So if you’re a business owner in San Diego, you probably suck. Just ask Jorge; he’ll tell you all about it with his timeless wit and well-crafted prose. Perhaps one day Southern California businesses will be able to aspire to his lofty expectations. Until then, your best bet is to run the other way when you see this bucket of yuck patronizing your shitty place of work.
Whisknladle / 1 Star
Yelp keeps taking down my reviews because they are “offensive” (I assume to the owner) so I’ll keep this simple.
The food here sucks, the chef cannot FUCKING cook.
The menu is confusing, you can’t tell if something is supposed to be tapas sized or a full meal.
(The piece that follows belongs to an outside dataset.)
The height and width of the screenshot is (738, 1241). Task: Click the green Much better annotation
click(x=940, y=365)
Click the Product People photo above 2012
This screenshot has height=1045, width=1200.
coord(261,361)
There are lots of better options in the area so this should be avoided.
Lancers / 1 Star
Please find enclosed my most eloquent review to date:
Drinks are cheap but FUCK YOU YOU FUCKING FUCKS!
Thank you.
Gilly’s Bar / 1 Star
Have been here a few times and my impression of this bar is that about 50% of the patrons are going to be homeless in the next 5 years. The other 49.5% are homeless now. There’s usually one cool person there (it’s you).
And fuck you for taking down my original review.
Florencia’s / 2 Stars
Hey assholes, learn how to make chicken wings.
Chicken wings are deep-fried, NOT FUCKING BAKED.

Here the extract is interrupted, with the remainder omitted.